You can also use the tls_server_certs_pem option to provide one or more PEM encoded certificates to trust:

{
    storage redis {
        host 127.0.0.01
        port 6379
        tls_enabled true
        tls_insecure false
        tls_server_certs_pem <<CERTIFICATES
        -----BEGIN CERTIFICATE-----
        MIIDnTCCAoWgAwIBAgIBADANBgkqhkiG9w0BAQsFADCBhTEtMCsGA1UELhMkMzZk
        MWE2MjgtNGZjNi00ZTRkLWJiNDMtZDhlMGNhN2I1OTRiMTEwLwYDVQQDEyhHb29n
        bGUgQ2xvdWQgTWVtb3J5c3RvcmUgUmVkaXMgU2VydmVyIENBMRQwEgYDVQQKEwtH
        b29nbGUsIEluYzELMAkGA1UEBhMCVVMwHhcNMjMxMjE1MjM0MDMyWhcNMzMxMjEy
        MjM0MTMyWjCBhTEtMCsGA1UELhMkMzZkMWE2MjgtNGZjNi00ZTRkLWJiNDMtZDhl
        MGNhN2I1OTRiMTEwLwYDVQQDEyhHb29nbGUgQ2xvdWQgTWVtb3J5c3RvcmUgUmVk
        aXMgU2VydmVyIENBMRQwEgYDVQQKEwtHb29nbGUsIEluYzELMAkGA1UEBhMCVVMw
        ggEiMA0GCSqGSIb3DQEBAQUAA4IBDwAwggEKAoIBAQCF54WBXJ8kTAj7e843XriG
        oXntUoQBP+TdmzBdgW/t9xqi9di7I6zbyl86x+aOENU8xgHQZQxQ/uE0cnJeaMuH
        H7smyiSn77IP+JL3icDk8a8QIJxYmv3ze47a5ZbfJ4VPXYk0Kh/1HXMDMguS2e+a
        PdjhCVZSB1rwgaH6nAIjmoJxdKSiNolm4xeuZPXwzvsuZZXhc+HIOiZMhckxnZfD
        tZsSYZhg0TgswG1DWP+Nq79Z8SSb+uXHPdOEI2w1YKpcZyh5WuGcarMswRh8E3Kf
        UC+9JLot5NBZ+oAKqcQ7R55Wxd+8CI0paPqaccbJgXMIA2pSEhiqNMEYSA/9QtV3
        AgMBAAGjFjAUMBIGA1UdEwEB/wQIMAYBAf8CAQAwDQYJKoZIhvcNAQELBQADggEB
        ABO7LLHzvGkz/IMAEkEyJlQAOrKZD5qC4jTuICQqm9xV17Ql2SLEdKZzAFrEDLJR
        by0dWrPconQG7XqLgb22RceBVKzEGsmObI7LZQLo69MUYI4TcRDgAXeng34yUBRo
        njv+WFAQWNUym4WhUeRceyyOWmzhlC0/zOJPufmVBk6QNmjTfXG2ISCeZhFM0rEb
        C8amwlD9V3EXFjTAEoYs+9Uv1iYDjlMtMrygrrCFTe61Kcgtzp1jsIjfYmTCyt5S
        WVCmGu+wdiPFL9/N0peb5/ORGrdEg4n+a+gCHV9LGVfUcFCyfR42+4FunKwE/OMl
        PaAxpc/KB4nwPitpbsWL8Nw=
        -----END CERTIFICATE-----
        -----BEGIN CERTIFICATE-----
        <another certificate here>
        -----END CERTIFICATE-----
        CERTIFICATES
    }
}

If you prefer not to put certificates in your Caddyfile, you can also put the series of PEM certificates into a file and use tls_server_certs_path to point Caddy at it.

Maintenance

This module has been architected to maintain a hierarchical index of storage items using Redis Sorted Sets to optimize directory listing operations typically used by Caddy.

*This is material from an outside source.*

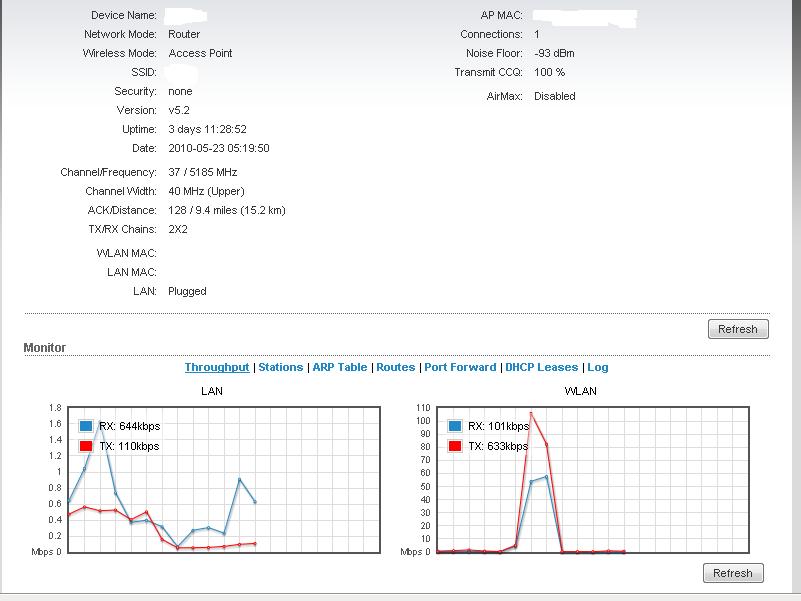Open the ARP Table link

It is possible for this index structure to become corrupted in the event of an unexpected system crash or loss of power. If you suspect your Caddy storage has been corrupted, it is possible to repair this index structure from the command line by issuing the following command:

caddy redis repair --config /path/to/Caddyfile

Note that the config parameter is optional (but recommended); if not specified Caddy look for a configuration file named "Caddyfile" in the current working directory.